In September 2019, China launched a military satellite for disaster prevention and mitigation, observing atmospheric, marine and space environments and scientific experiments. It was later reported to have suffered a "break-up event" on March 18.
#18SPCS has confirmed the breakup of YUNHAI 1-02 (#44547, 2019-063A), which occurred on March 18, 2021, at 0741 UTC. Tracking 21 associated pieces – analysis is ongoing. #spaceflightsafety #spacedebris @spacetrackorg— 18 SPCS (@18SPCS) March 22, 2021
At that time, the details of the collision were unclear. Many theorized it might have experienced problems with its propulsion system.
However, astrophysicist and satellite tracker Jonathan McDowell served a different explanation for the damage.
Chinese Satellitle Yunhai 1-02 Encounters Space Junk
On August 15, McDowell spotted an update on the Space-Track.org. This is a website that monitors space activity, with records available to registered users. McDowell said that the update wrote "Object 48078, 1996-051Q: 'Collided with satellite.'"
McDowell further explained that Object 48078 is a small piece of space junk, about 4 inches and 20 inches pieces from the Zenit-2 rocket that launched Russia's Tselina-2 spy satellite back in September 1996. There are eight debris objects registered and tracked from this rocket. However, only Object 48078 was cataloged on March 16.
48078 is a small debris object from the Zenit-2 rocket that launched a Tselina-2 electronic spy sat in Sep 1996. Between 1997 and 2021, 8 debris objects were tracked from the rocket. This one, added to the catalog in Mar 2021, has only a single element set, epoch 2021 Mar 16— Jonathan McDowell (@planet4589) August 15, 2021
Adding the collected data together, McDowell concluded that Object 48078 came within a 1km proximity with Yunhai 1-02 by March 18. This led to the satellite break-up report that was announced to the public.
McDowell also reported that 37 new debris got cataloged from the encounter. However, ground control managed to get in contact with the Yunhai 1-02 satellite, so the damage might not be catastrophic. It remains unclear whether or not the Chinese satellite is fit to continue its space duties.
Nevertheless it appears that the Yunhai satellite is still under control and able to make orbit adjustments (blue dots) so the collision was not catastrophic? pic.twitter.com/G0hMwJctyN— Jonathan McDowell (@planet4589) August 15, 2021
Space Satellite Tracker - The Space Junk Nightmare Continues
The Yunhai 1-02 incident was not the first orbital collision reported. According to Space.com, the Russian military spacecraft Kosmos-2251 collided with the operational communications satellite Iridium 33 back in February 2009. This generated 1,800 pieces of trackable space debris in Earth's orbit.

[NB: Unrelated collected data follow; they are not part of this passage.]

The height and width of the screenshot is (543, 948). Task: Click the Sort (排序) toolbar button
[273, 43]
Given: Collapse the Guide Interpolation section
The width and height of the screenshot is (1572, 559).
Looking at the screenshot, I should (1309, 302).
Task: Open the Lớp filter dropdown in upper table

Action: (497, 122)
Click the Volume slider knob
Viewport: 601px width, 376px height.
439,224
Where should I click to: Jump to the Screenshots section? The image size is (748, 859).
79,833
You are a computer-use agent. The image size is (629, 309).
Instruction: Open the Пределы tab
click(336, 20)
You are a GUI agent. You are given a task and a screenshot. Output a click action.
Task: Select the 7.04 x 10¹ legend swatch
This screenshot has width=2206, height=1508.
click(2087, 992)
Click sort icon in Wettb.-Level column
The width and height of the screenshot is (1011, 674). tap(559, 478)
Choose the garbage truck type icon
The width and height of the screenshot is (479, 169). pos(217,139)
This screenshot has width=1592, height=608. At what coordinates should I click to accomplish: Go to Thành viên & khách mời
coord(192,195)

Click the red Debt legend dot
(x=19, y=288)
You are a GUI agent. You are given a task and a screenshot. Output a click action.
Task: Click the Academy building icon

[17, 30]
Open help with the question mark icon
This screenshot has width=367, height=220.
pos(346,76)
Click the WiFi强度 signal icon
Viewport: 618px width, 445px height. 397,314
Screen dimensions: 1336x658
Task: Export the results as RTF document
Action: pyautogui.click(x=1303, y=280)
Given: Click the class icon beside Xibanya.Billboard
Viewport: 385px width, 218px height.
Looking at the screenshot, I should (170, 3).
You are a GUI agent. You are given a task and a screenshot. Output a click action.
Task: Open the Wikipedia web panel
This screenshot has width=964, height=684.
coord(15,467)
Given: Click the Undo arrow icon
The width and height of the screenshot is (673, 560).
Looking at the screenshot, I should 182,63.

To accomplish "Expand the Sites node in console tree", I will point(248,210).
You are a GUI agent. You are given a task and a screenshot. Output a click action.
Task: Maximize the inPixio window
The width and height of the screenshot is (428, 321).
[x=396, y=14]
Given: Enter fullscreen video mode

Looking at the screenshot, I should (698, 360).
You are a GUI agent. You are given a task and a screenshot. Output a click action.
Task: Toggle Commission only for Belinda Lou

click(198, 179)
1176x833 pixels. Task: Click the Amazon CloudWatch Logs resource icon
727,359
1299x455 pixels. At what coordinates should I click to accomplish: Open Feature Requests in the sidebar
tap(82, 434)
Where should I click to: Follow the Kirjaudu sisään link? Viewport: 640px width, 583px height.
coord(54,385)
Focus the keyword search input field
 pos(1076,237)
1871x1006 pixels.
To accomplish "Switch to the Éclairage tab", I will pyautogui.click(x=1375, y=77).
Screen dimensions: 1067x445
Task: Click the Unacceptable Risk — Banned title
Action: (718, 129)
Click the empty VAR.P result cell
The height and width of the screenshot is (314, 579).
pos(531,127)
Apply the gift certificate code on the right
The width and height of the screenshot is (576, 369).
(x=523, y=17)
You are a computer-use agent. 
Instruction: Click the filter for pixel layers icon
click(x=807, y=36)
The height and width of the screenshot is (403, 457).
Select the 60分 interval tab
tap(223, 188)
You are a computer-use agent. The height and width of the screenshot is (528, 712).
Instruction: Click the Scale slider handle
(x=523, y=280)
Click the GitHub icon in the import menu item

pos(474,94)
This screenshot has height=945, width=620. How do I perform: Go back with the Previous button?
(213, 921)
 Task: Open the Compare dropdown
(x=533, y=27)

For reference, around 900,000 untrackable space debris (about 0.4-4 inches wide) exists in Earth's orbit. These objects move fast, approximately 17,150 mph, and could do serious damage to any satellites encountered.
This recent incident reiterates the earlier warnings of researchers. If space debris is not cleared up from Earth's orbit, the number of space collisions will increase to insane rates.
McDowell told Space.com that "Collisions are proportional to the square of the number of things in orbit. That is to say, if you have 10 times as many satellites, you're going to get 100 times as many collisions."
Contrary to these warnings, more space programs are being scheduled in the coming months. SpaceX, in particular, plans to add up to 1,500 Starlink satellites into orbit by August.
Space collisions might get increasingly frequent in the coming months, depending on the decisions of the space programs active on Earth's orbit.